Passage cité
........
35. Dans leurs rapports au premier ministre, les commissaires ont de manière générale fait état d'une augmentation du nombre de mandats, mais se sont déclarés convaincus que ceux décernés se justifiaient chaque fois au regard de l'article 2 de la loi de 1985. B. Systèmes de télécommunications indépendants du réseau public
36. La loi de 1985 ne s'applique pas aux réseaux de télécommunications indépendants du réseau public, comme le système interne à la police de Merseyside, et il n'existe pas d'autre texte réglementant l'interception des communications sur ce type de système.
37. La common law anglaise ne prévoit aucun recours contre l'interception de communications, car "elle n'apporte aucune restriction générale aux atteintes à l'intimité de la vie privée en tant que telles" (au dire du juge Sedley dans l'affaire R. v. Broadcasting Complaints Commission, ex parte Barclay, 4 octobre 1996, non publiée).
........
Données de pointage sur captures d'écran et documents
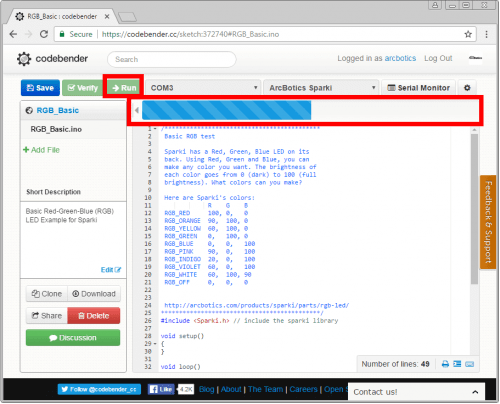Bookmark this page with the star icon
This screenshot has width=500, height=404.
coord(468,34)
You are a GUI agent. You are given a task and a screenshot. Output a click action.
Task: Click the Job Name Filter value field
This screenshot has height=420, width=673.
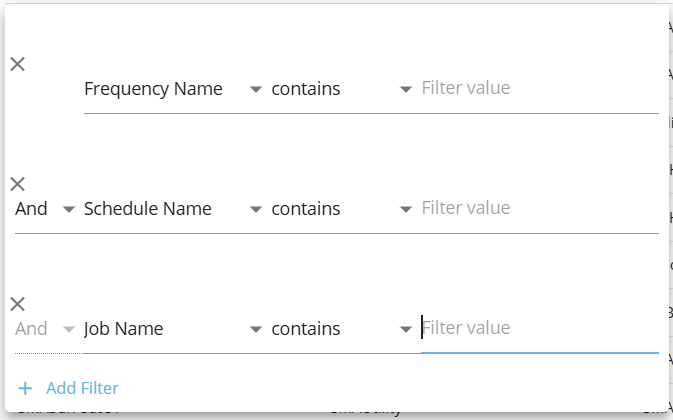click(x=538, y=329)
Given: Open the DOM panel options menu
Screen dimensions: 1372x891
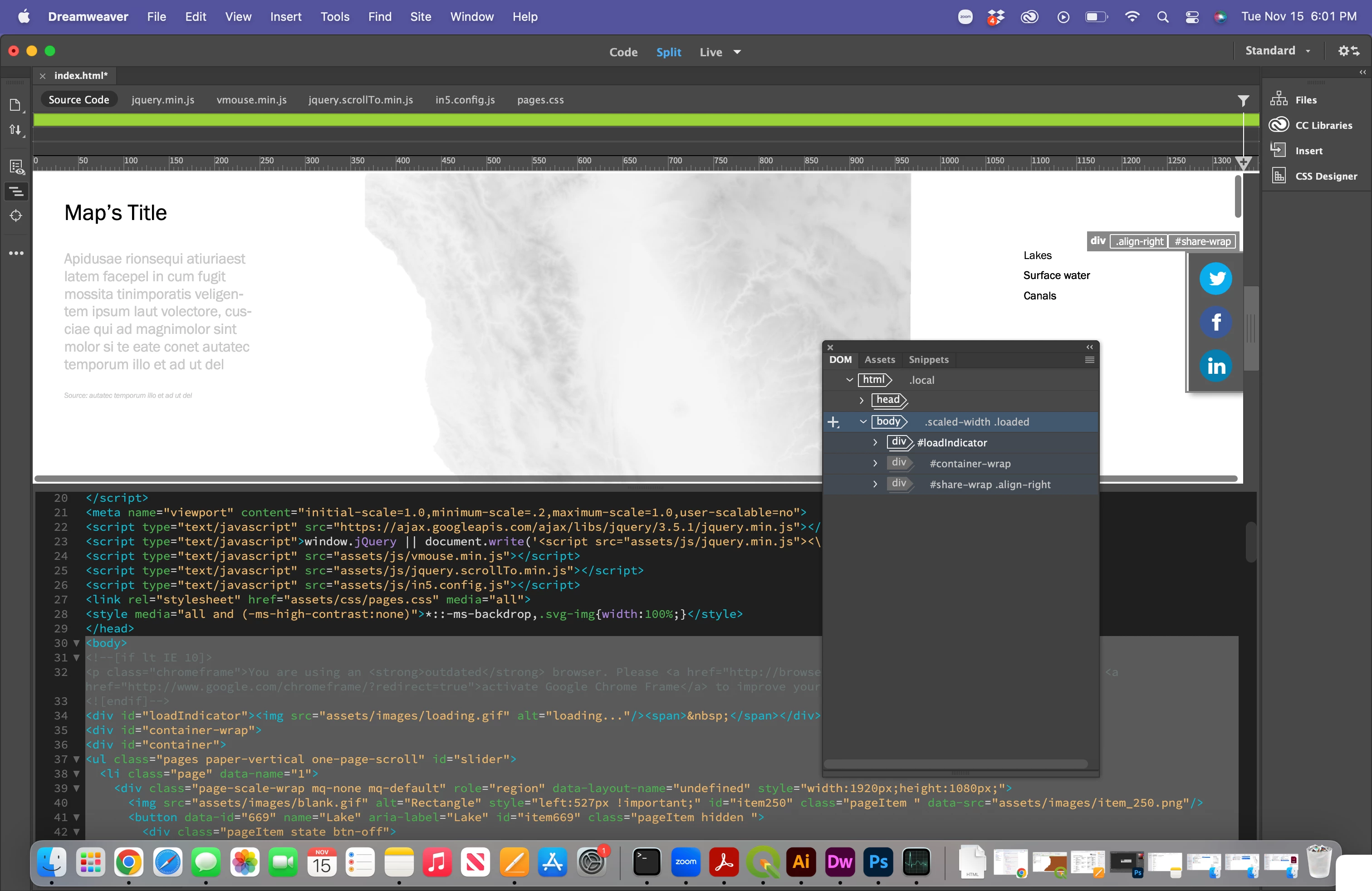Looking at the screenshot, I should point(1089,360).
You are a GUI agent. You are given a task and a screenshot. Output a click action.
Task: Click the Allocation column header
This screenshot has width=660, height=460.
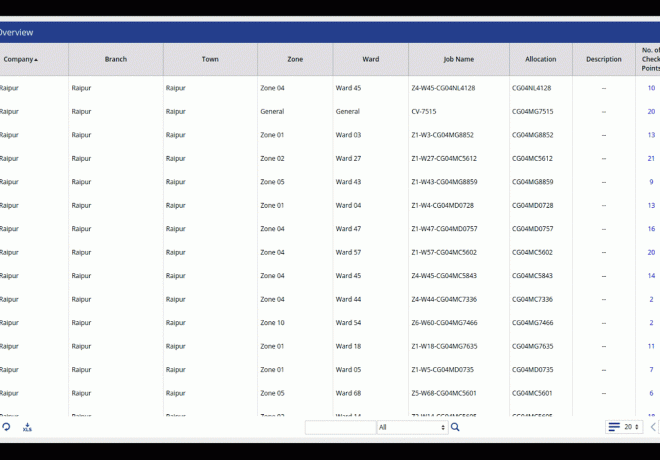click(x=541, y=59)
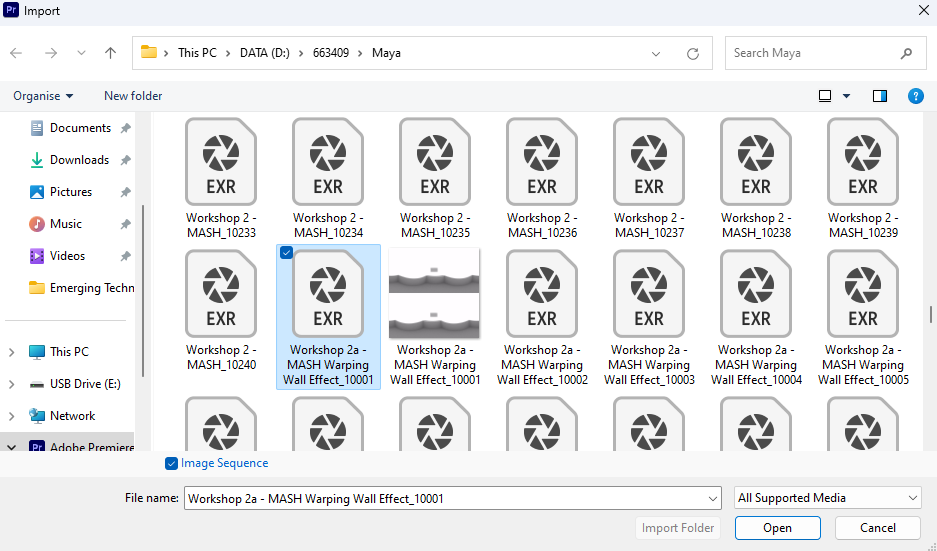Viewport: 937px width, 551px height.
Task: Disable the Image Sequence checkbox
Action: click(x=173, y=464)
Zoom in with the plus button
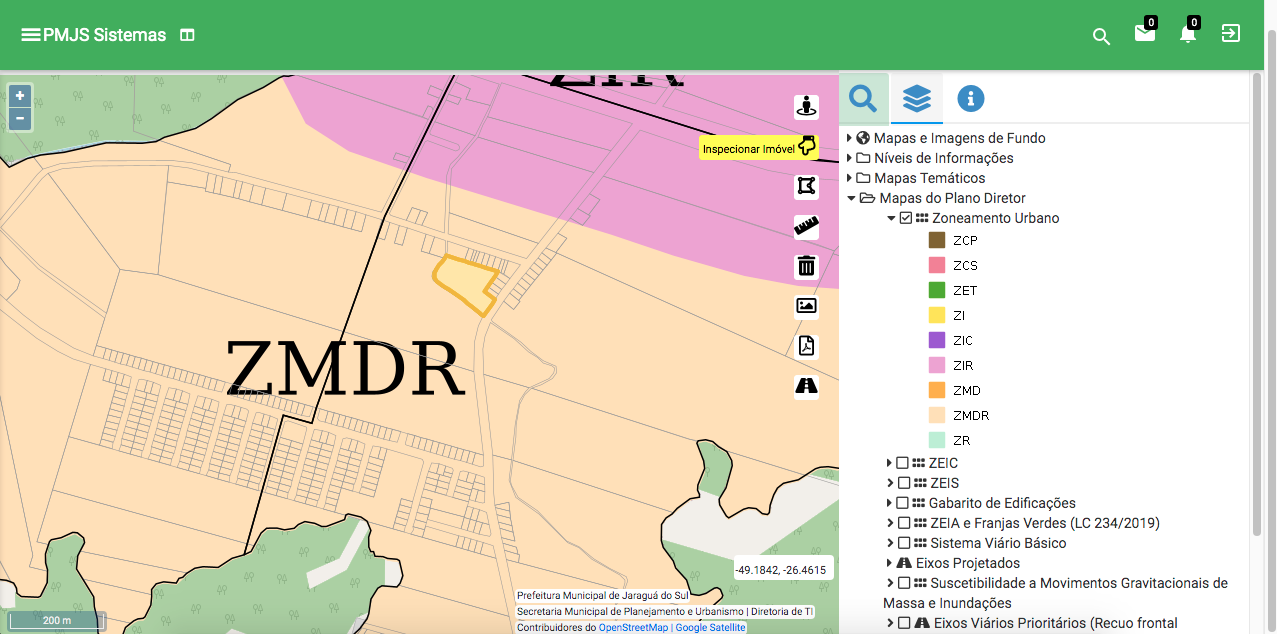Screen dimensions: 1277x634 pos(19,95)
........
Série de tâches
1. D'après le passage cité, quel juge a affirmé que la common law anglaise n'apporte aucune restriction générale aux atteintes à l'intimité de la vie privée ?
2. Recopiez le passage cité mot pour mot, en commençant par « 37. La common » et en poursuivant jusqu'à « 1996, non publiée). ».

Résultats par tâche
1. Le juge Sedley.

2.
37. La common law anglaise ne prévoit aucun recours contre l'interception de communications, car "elle n'apporte aucune restriction générale aux atteintes à l'intimité de la vie privée en tant que telles" (au dire du juge Sedley dans l'affaire R. v. Broadcasting Complaints Commission, ex parte Barclay, 4 octobre 1996, non publiée).